Re: CVS commit: src/sys/dev/usb

[Hans Rosenfeld <hans%netbsd.org@localhost>]

Hi,

On Tue, Mar 25, 2025 at 08:28:10PM +0000, Taylor R Campbell wrote:
> Thanks for taking a look at this!  This change is not quite enough,
> though.  There are two issues:
> 
> 1. `#ifdef DIAGNOSTIC printf(...)' is almost always wrong.  Generally,
>    either:
> 
>    (a) the condition should be KASSERTed, or
>    (b) the condition should be quietly handled both ways.
> 
>    It's not a priori clear in all places where we currently have buggy
>    #ifdef DIAGNOSTIC printfs branches which case applies.

I'm looking at that again to figure out whether it's (a) or (b). I'm
almost done with wsmux, where I think it's (a) in nearly all cases. I'll
likely look at the stuff I changed in wsmouse and wskbd again, too.

> 2. uts_enable has this questionable logic:
> 
> 	sc->sc_enabled = 1;
> 	...
> 	return uhidev_open(sc->sc_hdev, &uts_intr, sc);
> 
>    Note that this _always_ sets sc_enabled, even if uhidev_open fails!
>    This logic should almost certainly instead be:
> 
> 	error = uhidev_open(...);
> 	if (error)
> 		return error;
> 	sc->sc_enabled = 1;
> 	return 0;

Thanks for pointing that out. The uts_enable() logic is definitely
broken.

Interestingly, ums_enable() similarly just sets sc_enabled and then
reverts it back to 0 if uhidev_open() failed, which while it works
seems backwards to me. Not sure it's worth changing this, though.

> Now what I'm not sure about is whether a _failed_ uts_enable call will
> be followed by a uts_disable call.  This is a (possibly unwritten)
> part of the struct wsmouse_accessops contract; the wsmouse(9) man page
> doesn't say one way or another, though.
> 
> If wsmouse(9) guarantees that after a _failed_ enable call, it will
> never call disable, then we can (and should) dispense with the
> sc_enabled bit altogether and prune all the dead branches.  (This is
> preferable: less code in multiple drivers, fewer states to consider,
> fewer conditionals to exercise.)
> 
> If wsmouse(9) doesn't guarantee this, then we need to keep the extra
> state in all the drivers, but there's no reason to have each one print
> noise to the console about it.
> 
> (Either way, we should update the wsmouse(9) man page to spell out
> what is or isn't guaranteed.)

The problem seems to be mostly in wsmux, not wsmouse.
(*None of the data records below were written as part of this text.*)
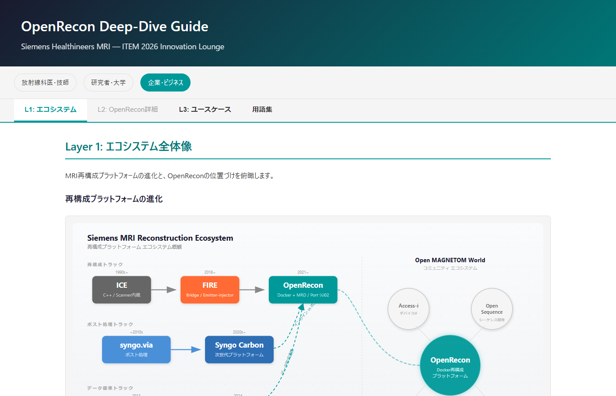Select the 放射線科医・技師 audience pill
Screen dimensions: 616x396
tap(45, 83)
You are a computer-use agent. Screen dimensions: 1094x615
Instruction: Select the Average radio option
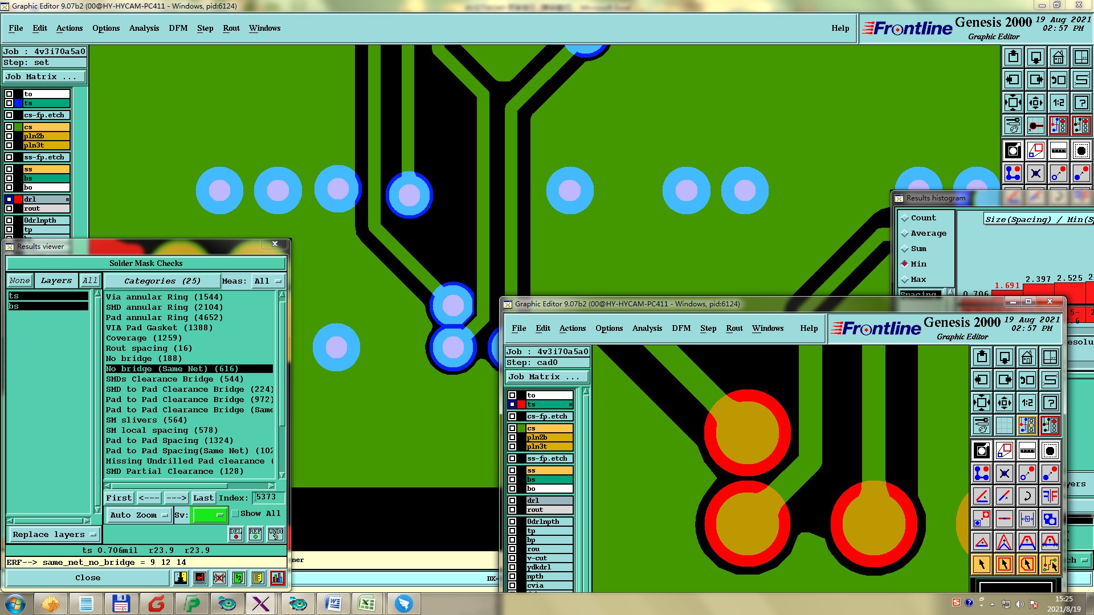pos(904,233)
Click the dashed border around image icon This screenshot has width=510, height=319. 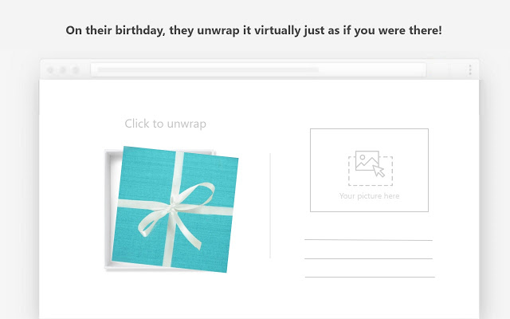pos(349,170)
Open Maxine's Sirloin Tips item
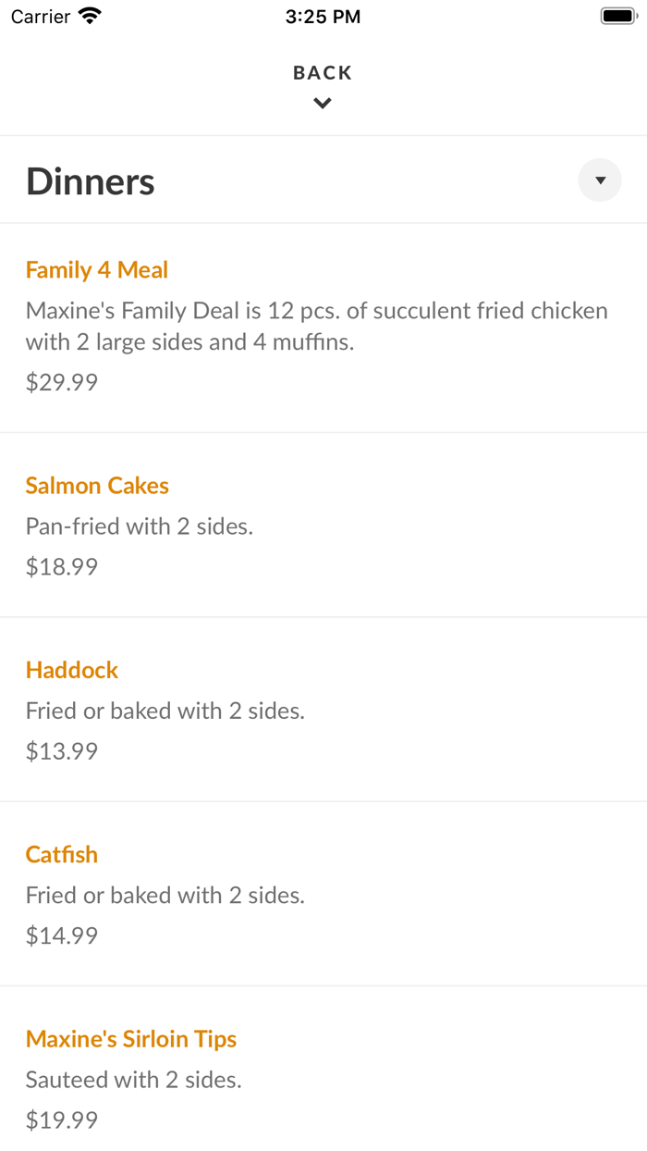 click(131, 1039)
In particular, wsmux_do_open() ignores failures opening child devices.
Those failures can happen because a child device is already open,
which on the system I'm testing on happens to be the case because the X
server opened it before opening the mux it is part of.

Looking at xsrc/external/mit/xorg-server/dist/config/wscons.c, in
wscons_add_pointers() it checks /dev/wsmouse[0-3] in succession, and if
it finds a touchscreen type device, it adds a config section for it.

Finally, it'll create a config section for /dev/wsmouse, which I presume
by convention is actually /dev/wsmux0. So on the system I'm debugging
kern/59206 on, X will open /dev/wsmouse1 and /dev/wsmux0 as separate
pointer devices. I'm not sure how wsmux currently handles input from
wsmouse1 in this case, whether it's all ignored or delivered to X twice,
but whichever way it is it doesn't seem to cause problems.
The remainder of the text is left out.